DIRECTION =>
Condense the paragraph that begins "Many software designs share a problem" in the app-design article below into a short bulleted list that keeps its main facts.

SOURCE EXCERPT =>
Tip 1: Limit Your Possibilities
Based on our experience with our newest project, Bubble Browser, a visual browser for Evernote notes, we wanted to present our approach to implementing innovative solutions in applications. The assumptions we held throughout the development process allowed us, a group of five, to create a stable, and in our opinion, conceptually revolutionary, product in a little over six months.
What advice can we give you to help you efficiently deliver a program to the market that features an innovative solution? If you want to be creative and complete an application within a given timeframe, you have to establish clear and strict limitations on every level: analytical, functional and, most of all, creative.
Tip 2: Watch Out for Excessive Creativity
Many software designs share a problem we don’t like to admit: the impossibility of their completion. We can only make guesses based on our experience, and that of our colleagues, how many promising concepts were scrapped during various stages of development, testing and functional verification. It is not uncommon to hear bitter conversations amongst application designers in which they complain about failing to deliver their products to the market because of this. No one records the statistical data on unfinished projects, but, being a part of the application designer community, we know that it is a common problem.
It’s obvious that technology offers us virtually unlimited creative possibilities. Everybody knows this and everybody gives in to its creative potential. Tools that are used in application development (we chiefly use OmniGraffle, Slicey, Skala, Trello; occasionally Basecamp; and, of course, Adobe CS) are increasingly intuitive and relatively simple to use. We have – and have always had – many talented software engineers, developers and designers (and, contrary to the theory of “the age of creativity”, this hasn’t changed in recent years – we’ve always been surrounded by talented individuals).

DATA LINES =>
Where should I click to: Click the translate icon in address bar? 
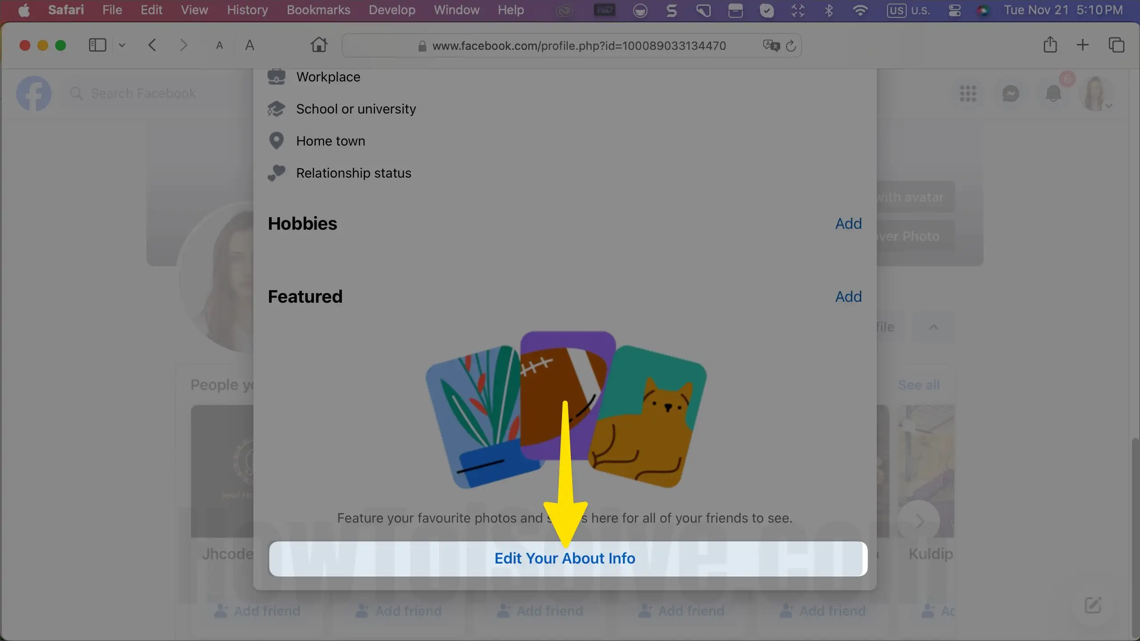click(x=771, y=45)
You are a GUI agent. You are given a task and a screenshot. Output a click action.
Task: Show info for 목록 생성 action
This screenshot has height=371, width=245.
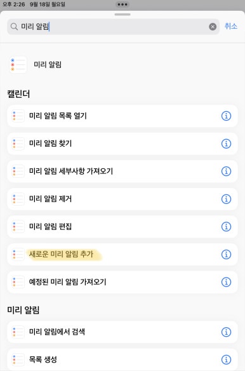pos(226,360)
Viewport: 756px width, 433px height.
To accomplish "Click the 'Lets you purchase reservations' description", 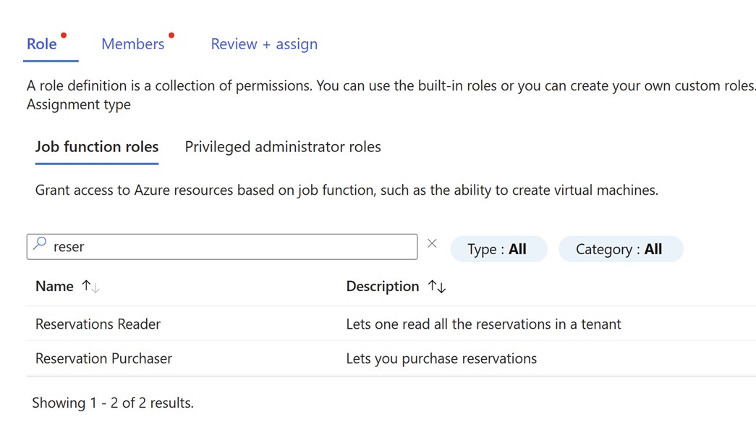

RESULT OF THIS TASK =>
- Many software designs share a problem people don't like to admit: they can't be completed.
- How many promising concepts get scrapped during development, testing and functional verification can only be guessed from the authors' and their colleagues' experience.
- Application designers often complain bitterly about failing to get their products to market because of this.
- No one keeps statistics on unfinished projects, but the authors know from the designer community that the problem is common.